For me, Python wins because I find it’s much easier to create an analysis pipeline where you can go from raw data (e.g. PDB structures) to analysing it (e.g. with BioPython) then plotting custom graphics. Another big selling point is that Python packages have great documentation. Of course, there are libraries to do the analyses in R but the level of freedom, I find, is a bit more restricted, and R’s documentation means you’re often stuck interpreting what the package vignette is saying, rather than doing actual coding.

As for plotting (because pretty graphs are where it’s at!), here’s a very simple implementation of plotting the densities of two normal distributions, along with their means and standard deviations.

import numpy as np
from matplotlib import rcParams

# plt.style.use('xkcd') # A cool feature of matplotlib is stylesheets, e.g. make your plots look XKCD-like

# change font to Arial
# you can change this to any TrueType font that you have in your machine
rcParams['font.family'] = 'sans-serif'
rcParams['font.sans-serif'] = ['Arial']

import matplotlib.pyplot as plt
# Generate two sets of numbers from a normal distribution
# one with mean = 4 sd = 0.5, another with mean (loc) = 1 and sd (scale) = 2
randomSet = np.random.normal(loc = 4, scale = 0.5, size = 1000)
anotherRandom = np.random.normal(loc = 1, scale = 2, size = 1000)

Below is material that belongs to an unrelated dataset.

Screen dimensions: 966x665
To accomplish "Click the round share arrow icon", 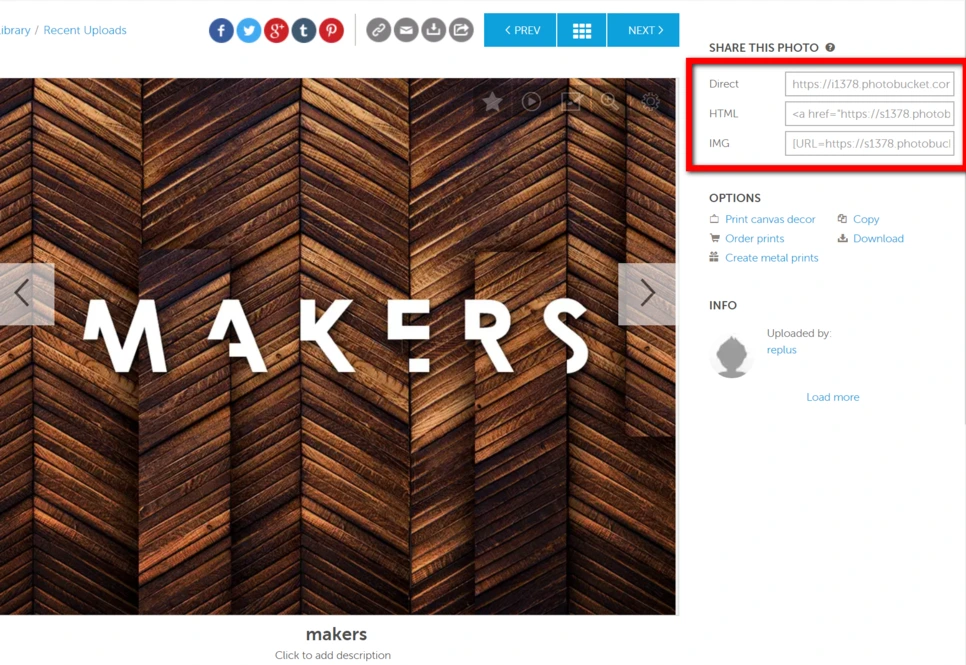I will pos(461,30).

# Define a Figure and Axes object using plt.subplots
# Axes object is where we do the actual plotting (i.e. draw the histogram)
# Figure object is used to configure the actual figure (e.g. the dimensions of the figure)
fig, ax = plt.subplots()

# Plot a histogram with custom-defined bins, with a blue colour, transparency of 0.4
# Plot the density rather than the raw count using normed = True
ax.hist(randomSet, bins = np.arange(-3, 6, 0.5), color = '#134a8e', alpha = 0.4, normed = True)
ax.hist(anotherRandom, bins = np.arange(-3, 6, 0.5), color = '#e8291c', alpha = 0.4, normed = True)

# Plot solid lines for the means
plt.axvline(np.mean(randomSet), color = 'blue')
plt.axvline(np.mean(anotherRandom), color = 'red')

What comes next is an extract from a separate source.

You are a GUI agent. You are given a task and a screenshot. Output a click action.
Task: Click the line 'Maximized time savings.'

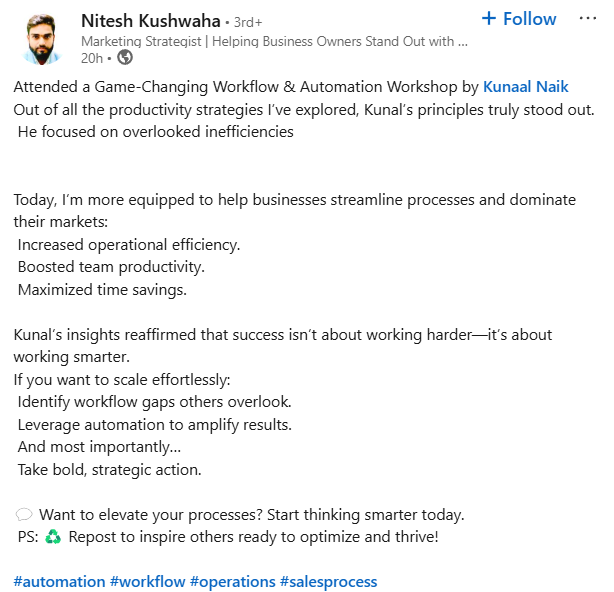(x=102, y=290)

# Plot dotted lines for the std devs
plt.axvline(np.mean(randomSet) - np.std(randomSet), linestyle = '--', color = 'blue')
plt.axvline(np.mean(randomSet) + np.std(randomSet), linestyle = '--', color = 'blue')

plt.axvline(np.mean(anotherRandom) - np.std(anotherRandom), linestyle = '--', color = 'red')
plt.axvline(np.mean(anotherRandom) + np.std(anotherRandom), linestyle = '--', color = 'red')

# Set the title, x- and y-axis labels
plt.title('A fancy plot')
ax.set_xlabel("Value of $x$") 
ax.set_ylabel("Density")

# Set the Figure's size as a 5in x 5in figure
fig.set_size_inches((5,5))

Figure made by matplotlib using the code above.

randomSet = rnorm(mean = 4, sd = 0.5, n = 1000)
anotherRandom = rnorm(mean = 1, sd = 2, n = 1000)

# Let's define a range to plot the histogram for binning;
limits = range(randomSet, anotherRandom)
lbound = limits[1] - (diff(limits) * 0.1)
ubound = limits[2] + (diff(limits) * 0.1)
# use freq = F to plot density
# in breaks, we define the bins of the histogram by providing a vector of values using seq
# xlab, ylab define axis labels; main sets the title
# rgb defines the colour in RGB values from 0-1, with the fourth digit setting transparency
# e.g. rgb(0,1,0,1) is R = 0, G = 1, B = 0, with a alpha of 1 (i.e. not transparent)
hist(randomSet, freq = F, breaks = seq(lbound, ubound, 0.5), col = rgb(0,0,1,0.4), xlab = 'Value of x', ylab = 'Density', main = 'A fancy plot')
# Use add = T to keep both histograms in one graph
# other parameters, such as breaks, etc., can be introduced here
hist(anotherRandom, freq = F, breaks = seq(lbound, ubound, 0.5), col = rgb(1,0,0,0.4), add = T)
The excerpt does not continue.